=== Input for this task ===

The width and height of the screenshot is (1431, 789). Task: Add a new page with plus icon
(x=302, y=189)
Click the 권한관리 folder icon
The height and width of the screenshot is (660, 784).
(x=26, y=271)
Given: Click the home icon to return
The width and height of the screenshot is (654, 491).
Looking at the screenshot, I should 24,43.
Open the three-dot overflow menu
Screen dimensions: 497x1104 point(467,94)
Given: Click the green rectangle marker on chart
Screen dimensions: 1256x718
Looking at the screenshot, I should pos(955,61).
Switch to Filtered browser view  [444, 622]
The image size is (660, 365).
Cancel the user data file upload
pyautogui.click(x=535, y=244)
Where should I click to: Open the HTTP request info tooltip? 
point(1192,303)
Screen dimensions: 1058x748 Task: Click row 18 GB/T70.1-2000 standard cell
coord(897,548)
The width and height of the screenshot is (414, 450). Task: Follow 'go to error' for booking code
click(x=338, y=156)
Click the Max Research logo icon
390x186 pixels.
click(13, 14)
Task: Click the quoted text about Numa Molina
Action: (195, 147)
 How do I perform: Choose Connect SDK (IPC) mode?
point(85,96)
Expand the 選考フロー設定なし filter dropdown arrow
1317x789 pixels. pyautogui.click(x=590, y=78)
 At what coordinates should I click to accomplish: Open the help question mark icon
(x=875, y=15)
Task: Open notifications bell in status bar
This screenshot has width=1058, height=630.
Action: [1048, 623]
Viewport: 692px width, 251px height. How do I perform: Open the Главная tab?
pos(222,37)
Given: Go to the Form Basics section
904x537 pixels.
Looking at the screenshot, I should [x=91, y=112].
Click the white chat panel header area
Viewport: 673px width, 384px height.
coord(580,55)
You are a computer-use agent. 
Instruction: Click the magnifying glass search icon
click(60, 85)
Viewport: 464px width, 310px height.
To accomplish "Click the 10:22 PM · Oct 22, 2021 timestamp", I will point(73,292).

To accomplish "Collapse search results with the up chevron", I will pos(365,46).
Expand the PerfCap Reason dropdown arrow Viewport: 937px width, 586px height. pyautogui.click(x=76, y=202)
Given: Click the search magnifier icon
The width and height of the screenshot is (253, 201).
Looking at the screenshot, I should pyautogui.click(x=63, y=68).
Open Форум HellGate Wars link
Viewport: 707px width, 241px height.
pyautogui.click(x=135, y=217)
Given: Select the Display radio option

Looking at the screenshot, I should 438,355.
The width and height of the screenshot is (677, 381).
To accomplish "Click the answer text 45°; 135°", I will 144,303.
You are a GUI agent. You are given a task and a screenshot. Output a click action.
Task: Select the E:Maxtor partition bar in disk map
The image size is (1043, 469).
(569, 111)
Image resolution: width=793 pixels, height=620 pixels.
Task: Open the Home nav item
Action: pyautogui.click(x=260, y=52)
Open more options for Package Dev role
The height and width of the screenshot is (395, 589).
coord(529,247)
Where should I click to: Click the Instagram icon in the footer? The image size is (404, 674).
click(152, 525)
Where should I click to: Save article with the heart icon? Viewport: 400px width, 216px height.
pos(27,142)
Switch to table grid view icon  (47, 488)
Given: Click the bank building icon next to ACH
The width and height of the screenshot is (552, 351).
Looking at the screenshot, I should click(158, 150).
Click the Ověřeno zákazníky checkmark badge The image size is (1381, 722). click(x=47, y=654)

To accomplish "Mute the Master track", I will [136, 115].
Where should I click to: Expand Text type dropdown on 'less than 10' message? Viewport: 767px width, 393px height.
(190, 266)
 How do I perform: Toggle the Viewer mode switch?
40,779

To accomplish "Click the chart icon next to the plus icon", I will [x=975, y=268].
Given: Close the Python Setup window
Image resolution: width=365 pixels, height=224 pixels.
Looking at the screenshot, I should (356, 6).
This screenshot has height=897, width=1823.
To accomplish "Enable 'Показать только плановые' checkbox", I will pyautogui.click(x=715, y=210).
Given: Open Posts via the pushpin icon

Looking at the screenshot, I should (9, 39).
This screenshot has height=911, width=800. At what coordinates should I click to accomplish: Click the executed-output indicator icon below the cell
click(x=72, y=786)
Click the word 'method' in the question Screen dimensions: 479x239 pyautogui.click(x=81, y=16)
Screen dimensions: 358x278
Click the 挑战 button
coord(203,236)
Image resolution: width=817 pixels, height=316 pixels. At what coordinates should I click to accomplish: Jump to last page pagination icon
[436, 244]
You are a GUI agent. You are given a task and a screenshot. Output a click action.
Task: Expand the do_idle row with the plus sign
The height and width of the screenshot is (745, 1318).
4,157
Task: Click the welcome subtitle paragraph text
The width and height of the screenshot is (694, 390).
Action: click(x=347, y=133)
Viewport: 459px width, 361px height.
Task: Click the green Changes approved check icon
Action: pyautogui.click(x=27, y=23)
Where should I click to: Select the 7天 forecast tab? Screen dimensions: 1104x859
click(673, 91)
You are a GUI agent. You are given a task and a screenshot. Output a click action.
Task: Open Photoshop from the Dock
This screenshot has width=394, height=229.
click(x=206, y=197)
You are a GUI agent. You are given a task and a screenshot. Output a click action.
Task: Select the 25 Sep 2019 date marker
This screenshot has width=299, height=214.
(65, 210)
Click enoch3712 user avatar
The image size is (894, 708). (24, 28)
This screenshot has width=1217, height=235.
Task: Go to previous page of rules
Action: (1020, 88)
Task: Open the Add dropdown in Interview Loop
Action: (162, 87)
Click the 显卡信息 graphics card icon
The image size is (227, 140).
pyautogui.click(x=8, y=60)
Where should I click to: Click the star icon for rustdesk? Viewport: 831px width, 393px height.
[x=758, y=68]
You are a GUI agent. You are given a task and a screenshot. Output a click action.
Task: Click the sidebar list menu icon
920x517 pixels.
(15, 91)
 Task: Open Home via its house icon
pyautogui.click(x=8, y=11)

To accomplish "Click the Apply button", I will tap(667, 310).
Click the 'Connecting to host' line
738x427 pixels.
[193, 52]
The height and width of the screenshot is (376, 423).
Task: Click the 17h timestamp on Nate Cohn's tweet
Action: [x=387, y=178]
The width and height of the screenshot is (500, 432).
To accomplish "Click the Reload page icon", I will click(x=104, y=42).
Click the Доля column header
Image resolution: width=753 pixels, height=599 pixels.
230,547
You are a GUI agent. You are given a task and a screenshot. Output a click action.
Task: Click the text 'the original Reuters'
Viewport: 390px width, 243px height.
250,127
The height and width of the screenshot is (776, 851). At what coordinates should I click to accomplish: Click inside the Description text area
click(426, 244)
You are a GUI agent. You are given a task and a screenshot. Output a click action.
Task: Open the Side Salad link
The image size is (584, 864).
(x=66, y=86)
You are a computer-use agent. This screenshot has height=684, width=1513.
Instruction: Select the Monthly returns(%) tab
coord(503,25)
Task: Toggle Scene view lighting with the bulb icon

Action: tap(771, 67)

===

→ Aim
Copy out the entire listing above line for line, keeping every character as it stands.

→ Task response
The width and height of the screenshot is (1431, 789). Task: Add a new page with plus icon
(x=302, y=189)
Click the 권한관리 folder icon
The height and width of the screenshot is (660, 784).
(x=26, y=271)
Given: Click the home icon to return
The width and height of the screenshot is (654, 491).
Looking at the screenshot, I should 24,43.
Open the three-dot overflow menu
Screen dimensions: 497x1104 point(467,94)
Given: Click the green rectangle marker on chart
Screen dimensions: 1256x718
Looking at the screenshot, I should pos(955,61).
Switch to Filtered browser view  [444, 622]
The image size is (660, 365).
Cancel the user data file upload
pyautogui.click(x=535, y=244)
Where should I click to: Open the HTTP request info tooltip? 
point(1192,303)
Screen dimensions: 1058x748 Task: Click row 18 GB/T70.1-2000 standard cell
coord(897,548)
The width and height of the screenshot is (414, 450). Task: Follow 'go to error' for booking code
click(x=338, y=156)
Click the Max Research logo icon
390x186 pixels.
click(13, 14)
Task: Click the quoted text about Numa Molina
Action: (195, 147)
 How do I perform: Choose Connect SDK (IPC) mode?
point(85,96)
Expand the 選考フロー設定なし filter dropdown arrow
1317x789 pixels. pyautogui.click(x=590, y=78)
 At what coordinates should I click to accomplish: Open the help question mark icon
(x=875, y=15)
Task: Open notifications bell in status bar
This screenshot has width=1058, height=630.
Action: [1048, 623]
Viewport: 692px width, 251px height. How do I perform: Open the Главная tab?
pos(222,37)
Given: Go to the Form Basics section
904x537 pixels.
Looking at the screenshot, I should [x=91, y=112].
Click the white chat panel header area
Viewport: 673px width, 384px height.
coord(580,55)
You are a computer-use agent. 
Instruction: Click the magnifying glass search icon
click(60, 85)
Viewport: 464px width, 310px height.
To accomplish "Click the 10:22 PM · Oct 22, 2021 timestamp", I will point(73,292).

To accomplish "Collapse search results with the up chevron", I will pos(365,46).
Expand the PerfCap Reason dropdown arrow Viewport: 937px width, 586px height. pyautogui.click(x=76, y=202)
Given: Click the search magnifier icon
The width and height of the screenshot is (253, 201).
Looking at the screenshot, I should pyautogui.click(x=63, y=68).
Open Форум HellGate Wars link
Viewport: 707px width, 241px height.
pyautogui.click(x=135, y=217)
Given: Select the Display radio option

Looking at the screenshot, I should 438,355.
The width and height of the screenshot is (677, 381).
To accomplish "Click the answer text 45°; 135°", I will 144,303.
You are a GUI agent. You are given a task and a screenshot. Output a click action.
Task: Select the E:Maxtor partition bar in disk map
The image size is (1043, 469).
(569, 111)
Image resolution: width=793 pixels, height=620 pixels.
Task: Open the Home nav item
Action: pyautogui.click(x=260, y=52)
Open more options for Package Dev role
The height and width of the screenshot is (395, 589).
coord(529,247)
Where should I click to: Click the Instagram icon in the footer? The image size is (404, 674).
click(152, 525)
Where should I click to: Save article with the heart icon? Viewport: 400px width, 216px height.
pos(27,142)
Switch to table grid view icon  (47, 488)
Given: Click the bank building icon next to ACH
The width and height of the screenshot is (552, 351).
Looking at the screenshot, I should click(158, 150).
Click the Ověřeno zákazníky checkmark badge The image size is (1381, 722). click(x=47, y=654)

To accomplish "Mute the Master track", I will [136, 115].
Where should I click to: Expand Text type dropdown on 'less than 10' message? Viewport: 767px width, 393px height.
(190, 266)
 How do I perform: Toggle the Viewer mode switch?
40,779

To accomplish "Click the chart icon next to the plus icon", I will [x=975, y=268].
Given: Close the Python Setup window
Image resolution: width=365 pixels, height=224 pixels.
Looking at the screenshot, I should (356, 6).
This screenshot has height=897, width=1823.
To accomplish "Enable 'Показать только плановые' checkbox", I will pyautogui.click(x=715, y=210).
Given: Open Posts via the pushpin icon

Looking at the screenshot, I should (9, 39).
This screenshot has height=911, width=800. At what coordinates should I click to accomplish: Click the executed-output indicator icon below the cell
click(x=72, y=786)
Click the word 'method' in the question Screen dimensions: 479x239 pyautogui.click(x=81, y=16)
Screen dimensions: 358x278
Click the 挑战 button
coord(203,236)
Image resolution: width=817 pixels, height=316 pixels. At what coordinates should I click to accomplish: Jump to last page pagination icon
[436, 244]
You are a GUI agent. You are given a task and a screenshot. Output a click action.
Task: Expand the do_idle row with the plus sign
The height and width of the screenshot is (745, 1318).
4,157
Task: Click the welcome subtitle paragraph text
The width and height of the screenshot is (694, 390).
Action: click(x=347, y=133)
Viewport: 459px width, 361px height.
Task: Click the green Changes approved check icon
Action: pyautogui.click(x=27, y=23)
Where should I click to: Select the 7天 forecast tab? Screen dimensions: 1104x859
click(673, 91)
You are a GUI agent. You are given a task and a screenshot. Output a click action.
Task: Open Photoshop from the Dock
This screenshot has width=394, height=229.
click(x=206, y=197)
You are a GUI agent. You are given a task and a screenshot. Output a click action.
Task: Select the 25 Sep 2019 date marker
This screenshot has width=299, height=214.
(65, 210)
Click enoch3712 user avatar
The image size is (894, 708). (24, 28)
This screenshot has width=1217, height=235.
Task: Go to previous page of rules
Action: (1020, 88)
Task: Open the Add dropdown in Interview Loop
Action: (162, 87)
Click the 显卡信息 graphics card icon
The image size is (227, 140).
pyautogui.click(x=8, y=60)
Where should I click to: Click the star icon for rustdesk? Viewport: 831px width, 393px height.
[x=758, y=68]
You are a GUI agent. You are given a task and a screenshot. Output a click action.
Task: Click the sidebar list menu icon
920x517 pixels.
(15, 91)
 Task: Open Home via its house icon
pyautogui.click(x=8, y=11)

To accomplish "Click the Apply button", I will tap(667, 310).
Click the 'Connecting to host' line
738x427 pixels.
[193, 52]
The height and width of the screenshot is (376, 423).
Task: Click the 17h timestamp on Nate Cohn's tweet
Action: [x=387, y=178]
The width and height of the screenshot is (500, 432).
To accomplish "Click the Reload page icon", I will click(x=104, y=42).
Click the Доля column header
Image resolution: width=753 pixels, height=599 pixels.
230,547
You are a GUI agent. You are given a task and a screenshot. Output a click action.
Task: Click the text 'the original Reuters'
Viewport: 390px width, 243px height.
250,127
The height and width of the screenshot is (776, 851). At what coordinates should I click to accomplish: Click inside the Description text area
click(426, 244)
You are a GUI agent. You are given a task and a screenshot. Output a click action.
Task: Open the Side Salad link
The image size is (584, 864).
(x=66, y=86)
You are a computer-use agent. This screenshot has height=684, width=1513.
Instruction: Select the Monthly returns(%) tab
coord(503,25)
Task: Toggle Scene view lighting with the bulb icon

Action: tap(771, 67)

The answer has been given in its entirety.